Cultural and Natural Sciences
Botany and biology are explored through exposure to the outside world, gardening, observing, discussion, and study of plants and animals. Our planet’s geography is also explored. Art materials provide direct experience with color, texture, contrast, compliment, and symmetry with developmentally appropriate materials in a wide range of mediums. Exploration is based on the child’s interest and developmental tendencies. Music is a daily part of the primary experience through group singing, listening appreciation, and exploration with the pentatonic scale with the Montessori bells. Movement with music, song, rhythm, and rhyme are employed daily at group time to develop the phonological listening skills critical to reading in order to recognize holidays and seasons and to create a general love of community gathering.
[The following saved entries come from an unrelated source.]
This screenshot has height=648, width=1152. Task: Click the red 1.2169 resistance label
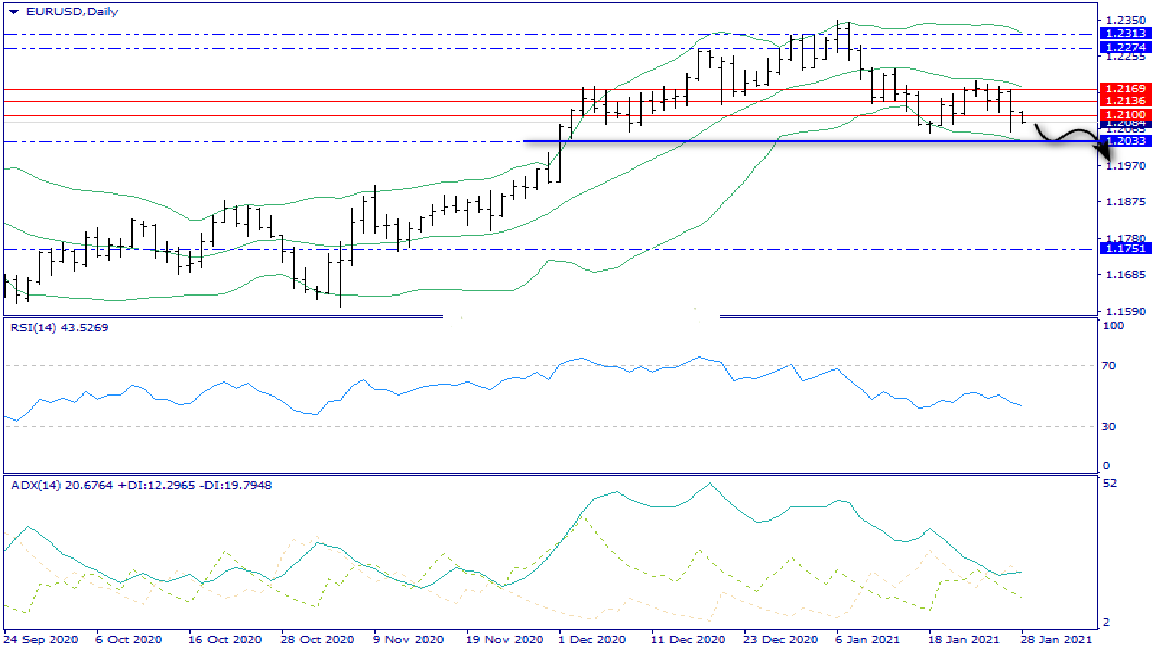pyautogui.click(x=1123, y=89)
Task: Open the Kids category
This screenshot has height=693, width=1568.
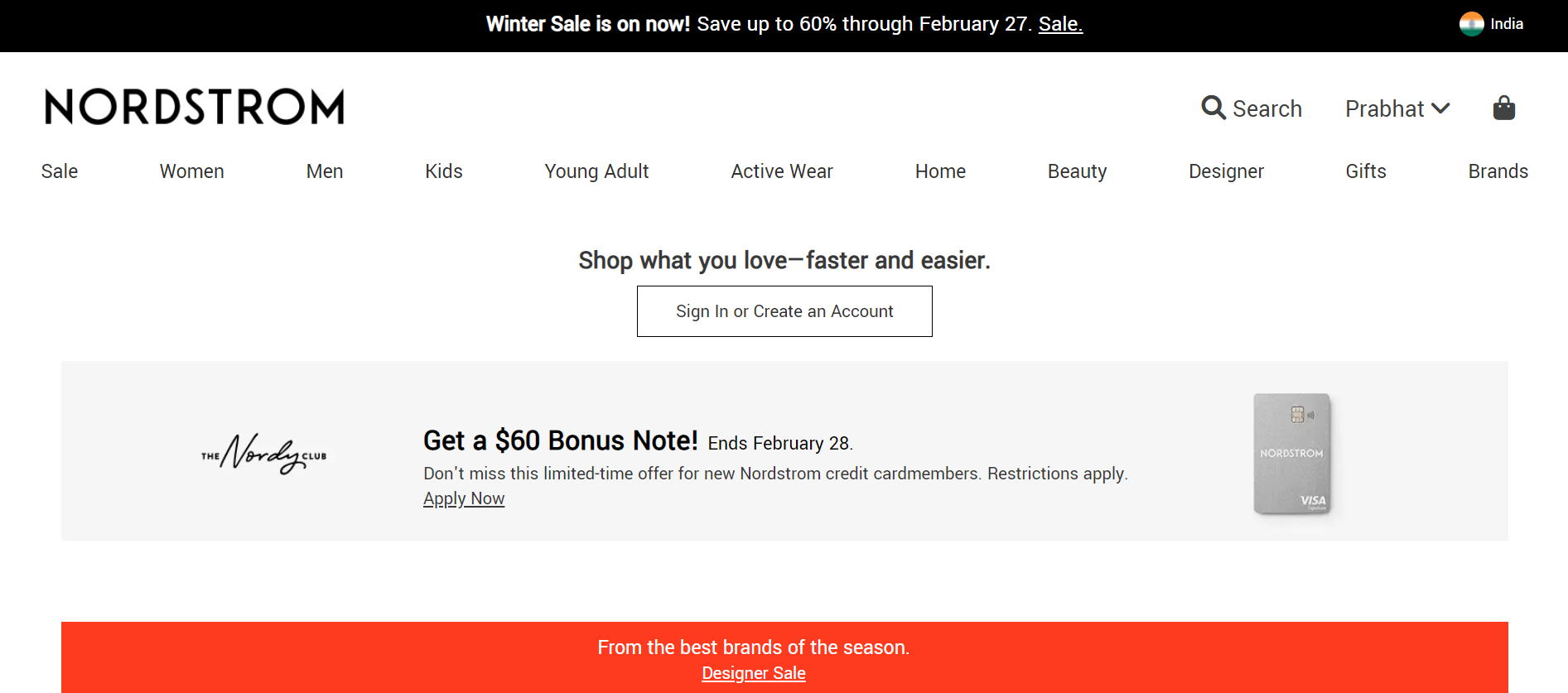Action: 444,171
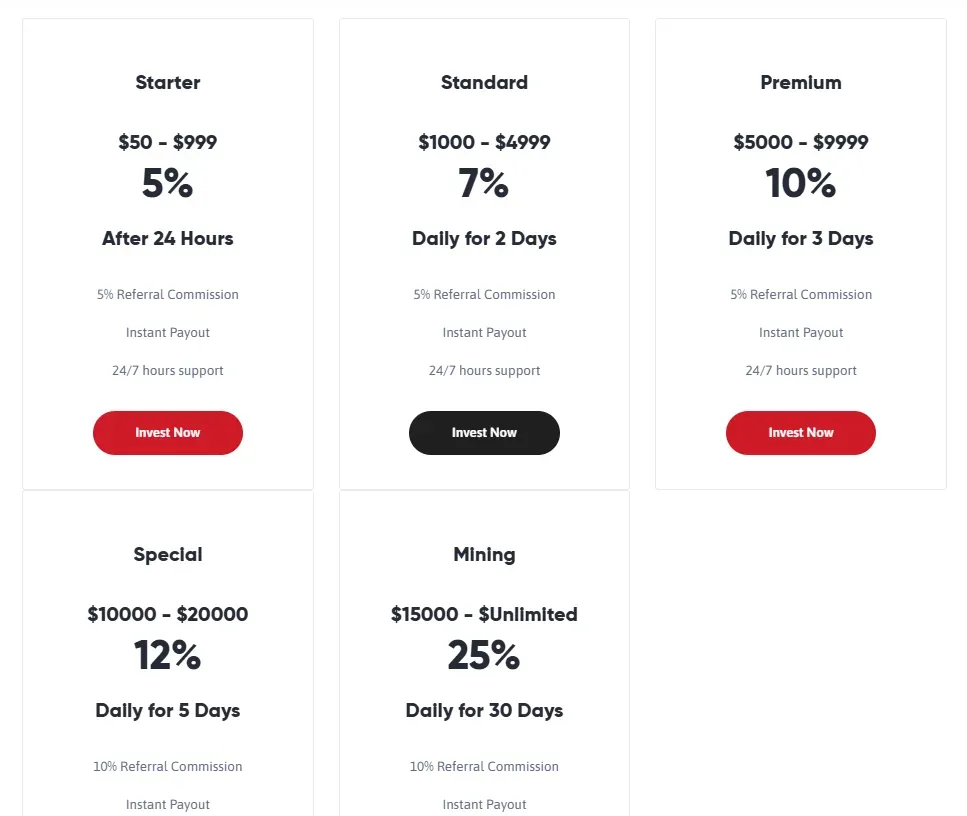Click Invest Now under Starter plan
The height and width of the screenshot is (816, 967).
click(168, 433)
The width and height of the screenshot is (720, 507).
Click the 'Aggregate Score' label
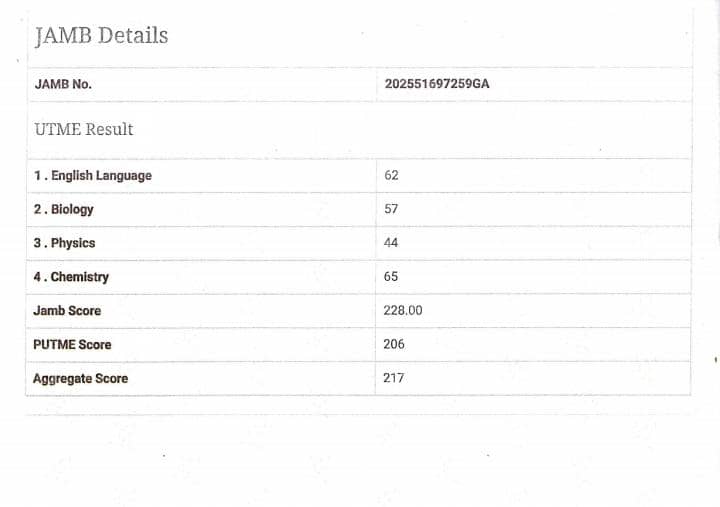tap(80, 379)
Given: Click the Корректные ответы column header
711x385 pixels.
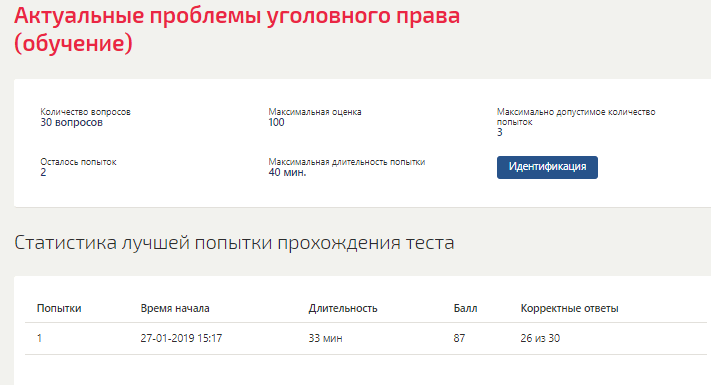Looking at the screenshot, I should pos(570,308).
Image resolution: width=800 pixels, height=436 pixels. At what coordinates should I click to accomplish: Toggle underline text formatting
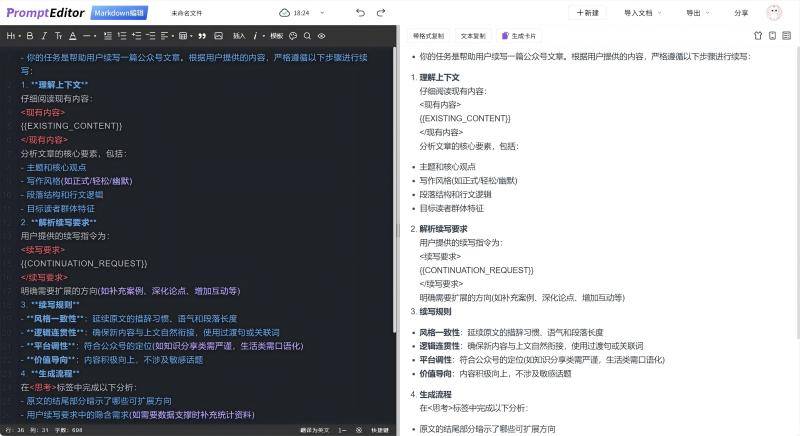pos(72,35)
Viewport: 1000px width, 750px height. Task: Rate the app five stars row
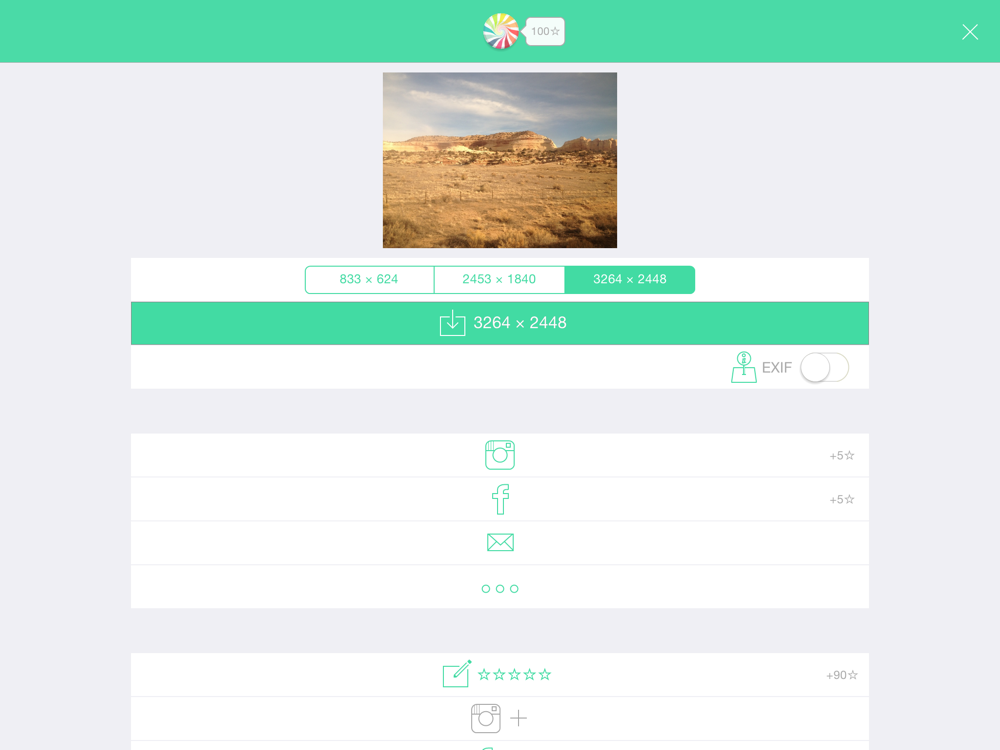click(499, 675)
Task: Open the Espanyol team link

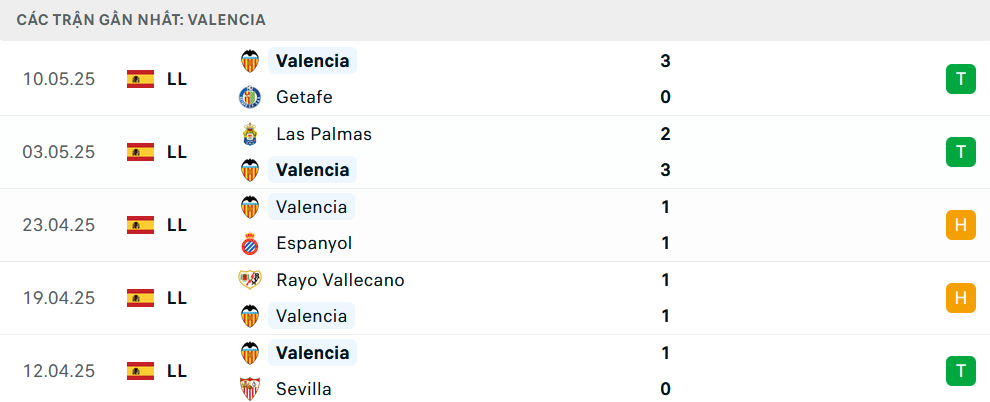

Rainbow Room and Montessori Extended-Day Programs
After eating lunch together, Half-Day children, and those who are nappers, depart at 12:30, and Full-Day children are divided by age into one of two programs: Rainbow Room or Montessori Extended-Day. Once a child is no longer napping, they may stay at school for one of the Full-Day programs until 2:30.
All children transition from the Rainbow Room Program to the Extended-Day Program when they reach 4 1/2 years-old by either mid-October or mid-February, depending on their birthdate. Limiting these transitions to just two times a year simplifies the process for parents and teachers and results in greater success for the children.
Rainbow Room Program (12:30 – 2:30 pm)
For those young children who are no longer napping, but who are not of-age for the Montessori Extended-Day Program in the classroom, we’ve created a cozy space. Our Rainbow Room Program prepares these young children for their transition to a full day in the classroom. We believe it’s important for them to have some quiet down time as well as enjoy stories, art projects, outside time, and delightful activities that nurture the whole child.
Extended-Day Program (12:30 – 2:30 pm)
The older children (our older four, five, and six year-olds) remain in their classroom for the full day in the Montessori Extended-Day Program. These children engage in an additional Montessori work period, where some of the “big work” comes out, more complex lessons are given, and community jobs are done.